**Document excerpt**
+ + + +

Hollomon v. Keadle, 326 Ark. 168, 931 S.W.2d 413 (1996)

Sept. 30, 1996 · Arkansas Supreme Court · 95-1231
326 Ark. 168, 931 S.W.2d 413

Mary HOLLOMON v. Dr. W.R. KEADLE

95-1231

931 S.W.2d 413

Supreme Court of Arkansas

Opinion delivered September 30, 1996

*169 William T. Mathis II, for appellant.

Wright, Chaney, Berry & Daniel, P.A., by: Edward M. Slaughter, for appellee.

Andree Layton Roaf, Justice.

This case involves a claim for the tort of outrage brought by Appellant Mary Hollomon against *170her former employer, Dr. W. R. Keadle. Hollomon alleges that Keadle repeatedly insulted her and subjected her to veiled threats of bodily harm. The trial court found that Hollomon’s allegations were insufficient as a matter of law to state a claim for the tort of outrage, and further, that the First Amendment protected Keadle’s statements; the trial court accordingly granted Keadle’s motion for summary judgment. We affirm.

Mary Hollomon worked for Dr. Keadle, a sixty-eight-year-old physician, for approximately two years before she voluntarily left his employ. Hollomon alleges that during her employment, Keadle repeatedly cursed her and referred to her with offensive terms, such as “white nigger,” “slut,” “whore,” and “the ignorance of Glen-wood, Arkansas.” Hollomon contends that Keadle frequently made, in her presence, degrading remarks about women such as: “women should be at home, not working, and if they are out there working they are whores and prostitutes...only whores and prostitutes work” and “any time a woman wears rings [other than wedding rings], she is a whore and a slut.” In addition, Hollomon claims that Keadle frequently directed profanity at her in front of patients and other employees. In her deposition, Hollomon stated that she became aware that Keadle was a “grouch” by the second day of her employment with him and that he constandy yelled and cursed and used the “F” word almost every day. She stated that he cursed and belittled his wife and other women in his office.

+ + + +

**Problem to solve**
Rewrite the court opinion from "Opinion delivered September" to "judgment. We affirm.", swapping "outrage" for "emotional distress". The records that follow come from a separate source.

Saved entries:
+ + + +

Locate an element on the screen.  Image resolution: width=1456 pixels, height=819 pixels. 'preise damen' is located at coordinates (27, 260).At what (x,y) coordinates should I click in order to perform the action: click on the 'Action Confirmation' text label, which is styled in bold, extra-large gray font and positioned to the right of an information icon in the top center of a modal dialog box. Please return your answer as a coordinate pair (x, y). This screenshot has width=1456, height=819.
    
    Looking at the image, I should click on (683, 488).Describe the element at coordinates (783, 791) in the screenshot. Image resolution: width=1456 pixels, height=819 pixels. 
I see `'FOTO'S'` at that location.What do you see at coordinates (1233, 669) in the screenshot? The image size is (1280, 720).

+ + + +

**Problem solution**
Opinion delivered September 30, 1996

*169 William T. Mathis II, for appellant.

Wright, Chaney, Berry & Daniel, P.A., by: Edward M. Slaughter, for appellee.

Andree Layton Roaf, Justice.

This case involves a claim for the tort of emotional distress brought by Appellant Mary Hollomon against *170her former employer, Dr. W. R. Keadle. Hollomon alleges that Keadle repeatedly insulted her and subjected her to veiled threats of bodily harm. The trial court found that Hollomon’s allegations were insufficient as a matter of law to state a claim for the tort of emotional distress, and further, that the First Amendment protected Keadle’s statements; the trial court accordingly granted Keadle’s motion for summary judgment. We affirm.